> [Material]:
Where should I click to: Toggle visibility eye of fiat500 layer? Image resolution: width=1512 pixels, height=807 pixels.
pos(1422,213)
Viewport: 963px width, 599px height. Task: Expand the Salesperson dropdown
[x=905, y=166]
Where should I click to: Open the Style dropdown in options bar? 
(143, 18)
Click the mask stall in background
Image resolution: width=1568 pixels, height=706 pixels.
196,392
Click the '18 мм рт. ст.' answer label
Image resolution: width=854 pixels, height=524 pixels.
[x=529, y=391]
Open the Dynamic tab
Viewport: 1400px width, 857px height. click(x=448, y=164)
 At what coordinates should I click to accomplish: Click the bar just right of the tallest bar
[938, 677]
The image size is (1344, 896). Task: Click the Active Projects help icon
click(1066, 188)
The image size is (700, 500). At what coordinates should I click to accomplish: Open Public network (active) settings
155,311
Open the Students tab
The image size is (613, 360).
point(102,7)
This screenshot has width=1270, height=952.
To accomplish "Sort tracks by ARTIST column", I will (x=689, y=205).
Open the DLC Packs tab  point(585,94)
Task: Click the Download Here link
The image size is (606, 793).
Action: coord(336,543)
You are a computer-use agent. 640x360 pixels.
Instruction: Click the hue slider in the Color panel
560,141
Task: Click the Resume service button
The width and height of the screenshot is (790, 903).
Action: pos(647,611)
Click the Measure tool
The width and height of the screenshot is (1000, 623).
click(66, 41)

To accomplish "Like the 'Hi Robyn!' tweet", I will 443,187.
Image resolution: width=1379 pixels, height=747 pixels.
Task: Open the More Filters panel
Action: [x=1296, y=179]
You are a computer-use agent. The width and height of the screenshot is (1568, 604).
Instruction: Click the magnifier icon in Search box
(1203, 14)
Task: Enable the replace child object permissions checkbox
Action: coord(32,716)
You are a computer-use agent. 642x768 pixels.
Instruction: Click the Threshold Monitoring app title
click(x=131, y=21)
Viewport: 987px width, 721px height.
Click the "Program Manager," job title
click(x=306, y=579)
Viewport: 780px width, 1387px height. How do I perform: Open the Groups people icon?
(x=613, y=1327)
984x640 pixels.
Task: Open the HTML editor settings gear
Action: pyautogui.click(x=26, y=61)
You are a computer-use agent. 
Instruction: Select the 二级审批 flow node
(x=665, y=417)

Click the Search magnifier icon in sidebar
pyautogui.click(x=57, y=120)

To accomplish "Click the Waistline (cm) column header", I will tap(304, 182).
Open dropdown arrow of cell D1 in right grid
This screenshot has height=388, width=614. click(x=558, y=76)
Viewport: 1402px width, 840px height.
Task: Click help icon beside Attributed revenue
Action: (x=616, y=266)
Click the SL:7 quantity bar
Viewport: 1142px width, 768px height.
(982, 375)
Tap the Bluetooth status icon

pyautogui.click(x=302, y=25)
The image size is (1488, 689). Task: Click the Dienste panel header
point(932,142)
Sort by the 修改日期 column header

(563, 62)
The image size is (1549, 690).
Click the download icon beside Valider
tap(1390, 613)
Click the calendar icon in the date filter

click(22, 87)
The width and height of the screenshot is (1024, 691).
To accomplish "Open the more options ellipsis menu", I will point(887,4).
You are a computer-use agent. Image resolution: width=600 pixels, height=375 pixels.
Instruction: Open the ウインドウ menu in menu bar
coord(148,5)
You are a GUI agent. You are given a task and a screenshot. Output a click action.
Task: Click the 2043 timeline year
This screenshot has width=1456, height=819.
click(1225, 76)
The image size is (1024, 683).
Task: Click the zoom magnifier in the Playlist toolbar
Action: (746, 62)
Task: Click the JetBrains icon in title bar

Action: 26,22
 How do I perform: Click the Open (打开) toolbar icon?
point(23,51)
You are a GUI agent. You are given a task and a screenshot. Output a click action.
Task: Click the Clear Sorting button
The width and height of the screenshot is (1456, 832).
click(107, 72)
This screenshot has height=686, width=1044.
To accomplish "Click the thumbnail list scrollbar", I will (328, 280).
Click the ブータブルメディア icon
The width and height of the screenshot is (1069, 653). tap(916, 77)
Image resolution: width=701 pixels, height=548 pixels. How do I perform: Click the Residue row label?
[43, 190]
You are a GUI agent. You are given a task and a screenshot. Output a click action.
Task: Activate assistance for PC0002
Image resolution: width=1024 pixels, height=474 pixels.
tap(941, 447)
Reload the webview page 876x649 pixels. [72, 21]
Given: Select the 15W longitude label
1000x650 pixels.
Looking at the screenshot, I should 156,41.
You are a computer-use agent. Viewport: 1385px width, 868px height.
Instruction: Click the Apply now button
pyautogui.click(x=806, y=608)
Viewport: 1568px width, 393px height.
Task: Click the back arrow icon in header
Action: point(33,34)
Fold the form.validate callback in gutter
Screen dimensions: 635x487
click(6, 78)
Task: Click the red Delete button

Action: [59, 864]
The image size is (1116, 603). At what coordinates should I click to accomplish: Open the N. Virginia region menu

> [Problem]:
Repeat the listing above word for word, everything from the line containing "Task: Click the Download Here link" down to the line containing "I will point(887,4).", both included.

> [Completed task]:
Task: Click the Download Here link
The image size is (606, 793).
Action: coord(336,543)
You are a computer-use agent. 640x360 pixels.
Instruction: Click the hue slider in the Color panel
560,141
Task: Click the Resume service button
The width and height of the screenshot is (790, 903).
Action: pos(647,611)
Click the Measure tool
The width and height of the screenshot is (1000, 623).
click(66, 41)

To accomplish "Like the 'Hi Robyn!' tweet", I will 443,187.
Image resolution: width=1379 pixels, height=747 pixels.
Task: Open the More Filters panel
Action: [x=1296, y=179]
You are a computer-use agent. The width and height of the screenshot is (1568, 604).
Instruction: Click the magnifier icon in Search box
(1203, 14)
Task: Enable the replace child object permissions checkbox
Action: coord(32,716)
You are a computer-use agent. 642x768 pixels.
Instruction: Click the Threshold Monitoring app title
click(x=131, y=21)
Viewport: 987px width, 721px height.
Click the "Program Manager," job title
click(x=306, y=579)
Viewport: 780px width, 1387px height. How do I perform: Open the Groups people icon?
(x=613, y=1327)
984x640 pixels.
Task: Open the HTML editor settings gear
Action: pyautogui.click(x=26, y=61)
You are a computer-use agent. 
Instruction: Select the 二级审批 flow node
(x=665, y=417)

Click the Search magnifier icon in sidebar
pyautogui.click(x=57, y=120)

To accomplish "Click the Waistline (cm) column header", I will tap(304, 182).
Open dropdown arrow of cell D1 in right grid
This screenshot has height=388, width=614. click(x=558, y=76)
Viewport: 1402px width, 840px height.
Task: Click help icon beside Attributed revenue
Action: (x=616, y=266)
Click the SL:7 quantity bar
Viewport: 1142px width, 768px height.
(982, 375)
Tap the Bluetooth status icon

pyautogui.click(x=302, y=25)
The image size is (1488, 689). Task: Click the Dienste panel header
point(932,142)
Sort by the 修改日期 column header

(563, 62)
The image size is (1549, 690).
Click the download icon beside Valider
tap(1390, 613)
Click the calendar icon in the date filter

click(22, 87)
The width and height of the screenshot is (1024, 691).
To accomplish "Open the more options ellipsis menu", I will point(887,4).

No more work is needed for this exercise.